Exercise description. Transcribe every entry exactly, leaving out any pictures.

== Segment start ==

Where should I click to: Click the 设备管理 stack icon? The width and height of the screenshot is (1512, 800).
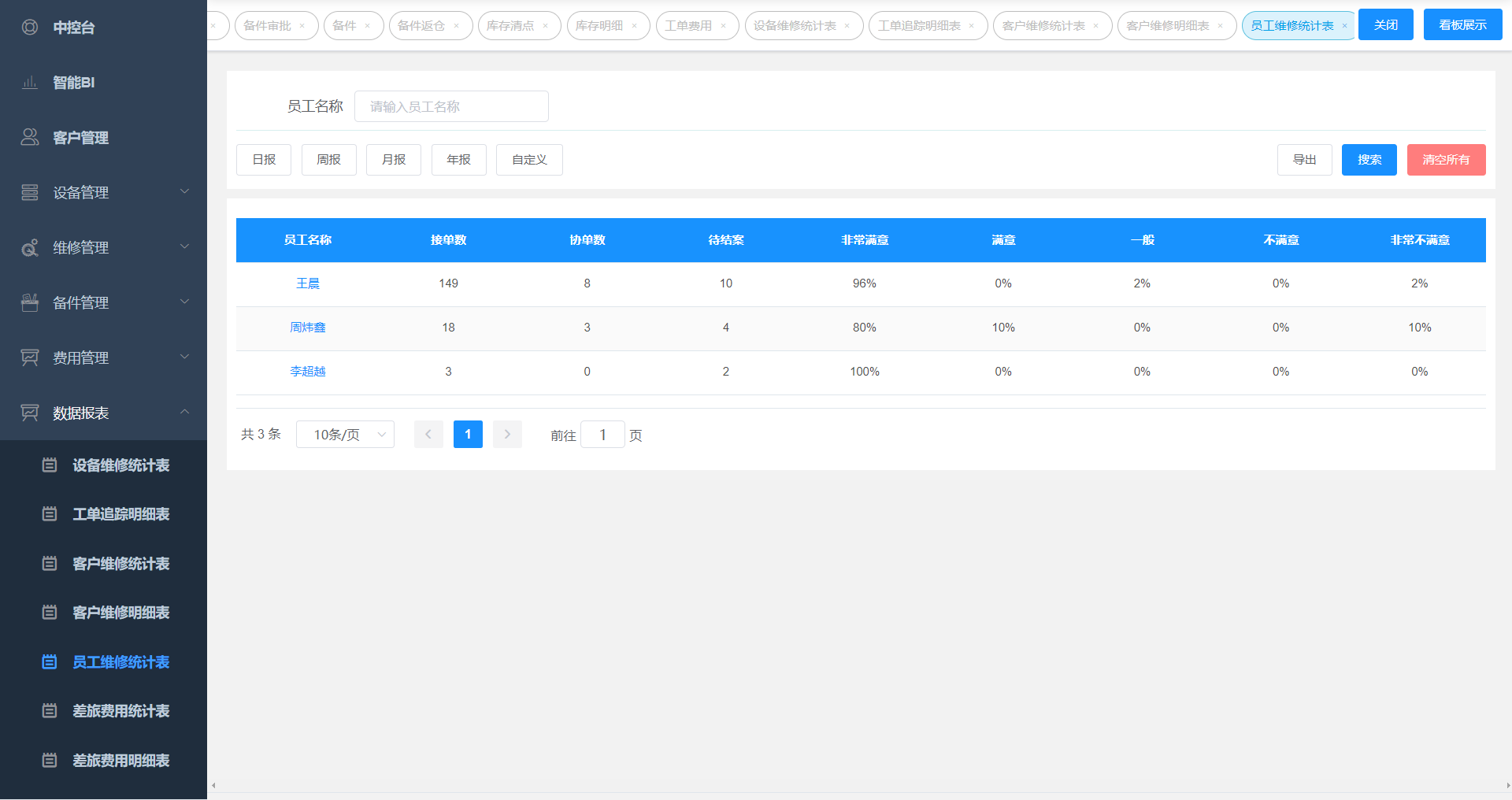(30, 192)
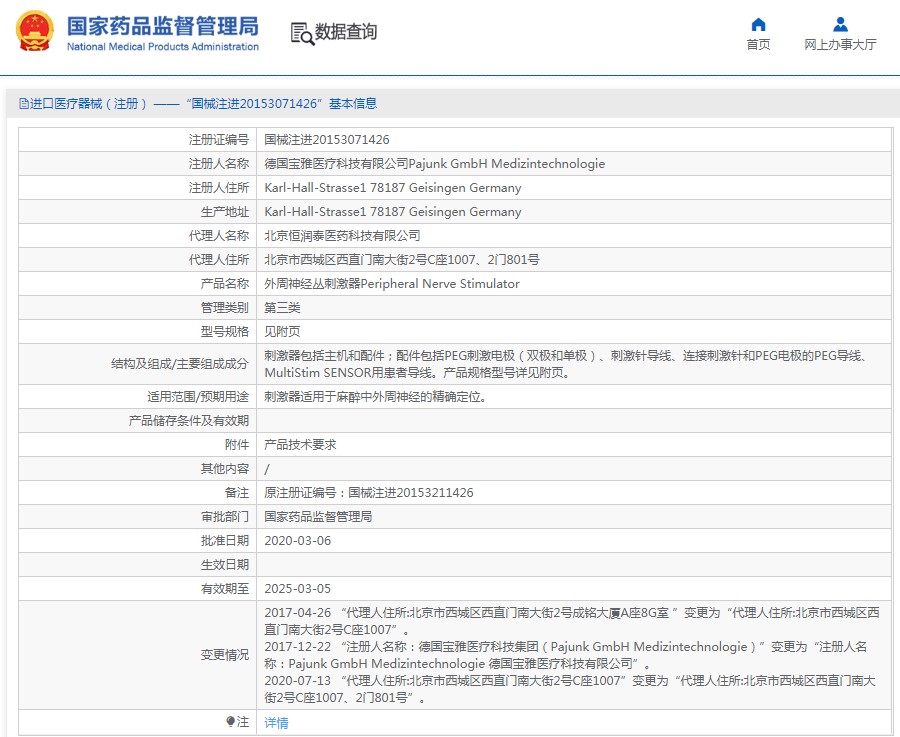
Task: Click the 国家药品监督管理局 site title
Action: (162, 25)
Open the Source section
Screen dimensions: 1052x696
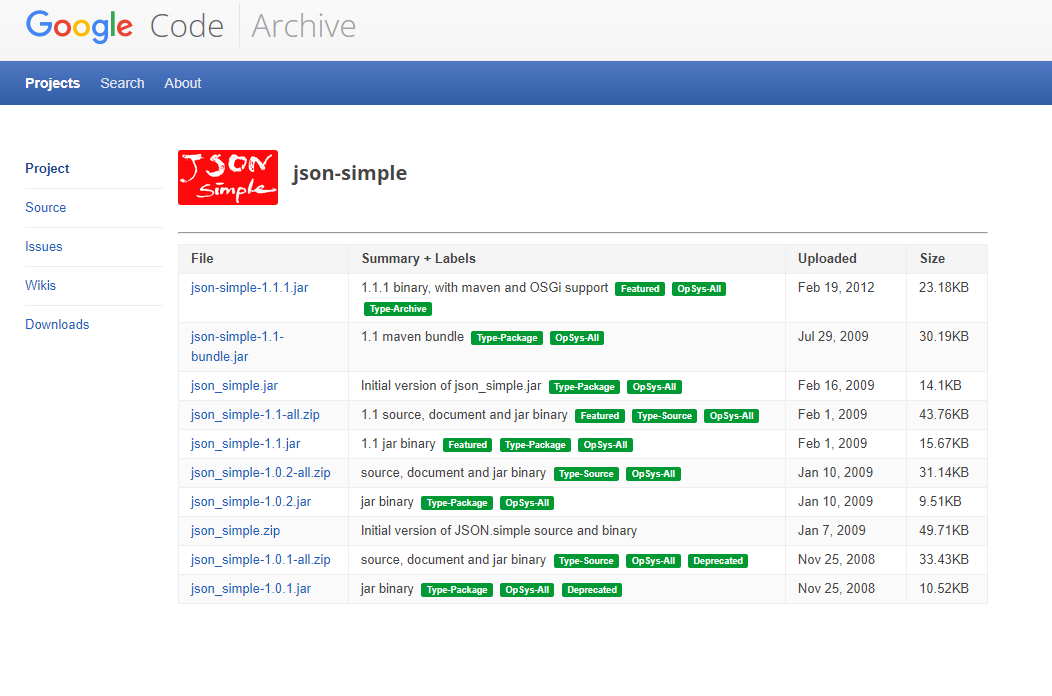tap(45, 207)
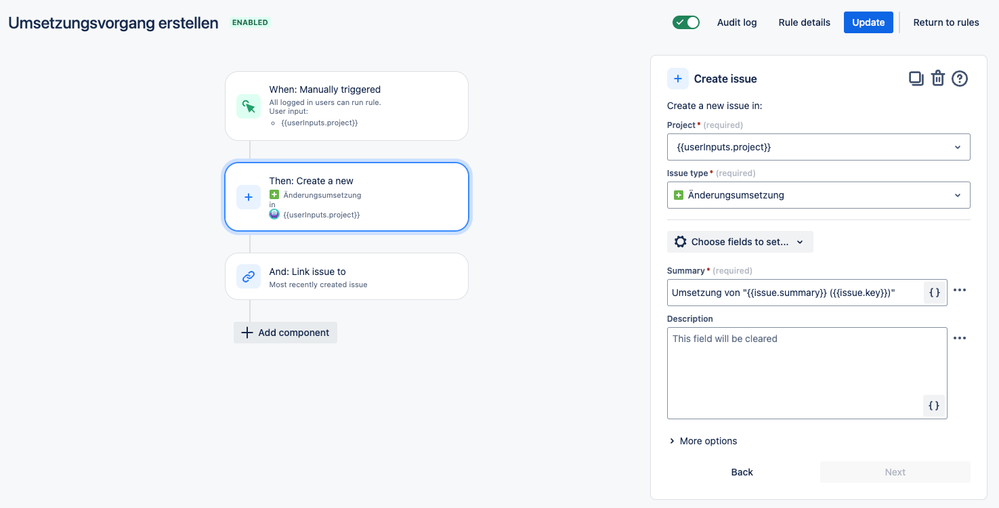Screen dimensions: 999x508
Task: Toggle the rule enabled switch off
Action: 686,22
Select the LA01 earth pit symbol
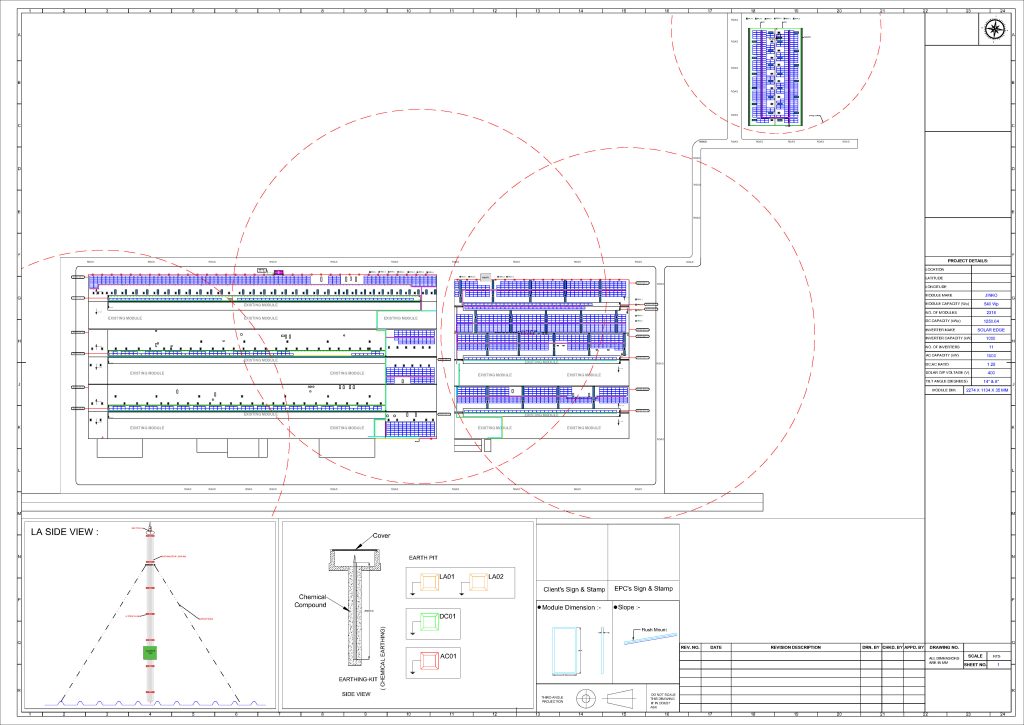The height and width of the screenshot is (725, 1024). tap(428, 581)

== Segment end ==

Written response.
Where should I click to: Click the 设备管理 stack icon? The width and height of the screenshot is (1512, 800).
(30, 192)
Task: Click the 国家药品监督管理局 site title
Action: (162, 25)
Open the Source section
Screen dimensions: 1052x696
tap(45, 207)
Screen dimensions: 999x508
Task: Toggle the rule enabled switch off
Action: 686,22
Select the LA01 earth pit symbol
The height and width of the screenshot is (725, 1024). tap(428, 581)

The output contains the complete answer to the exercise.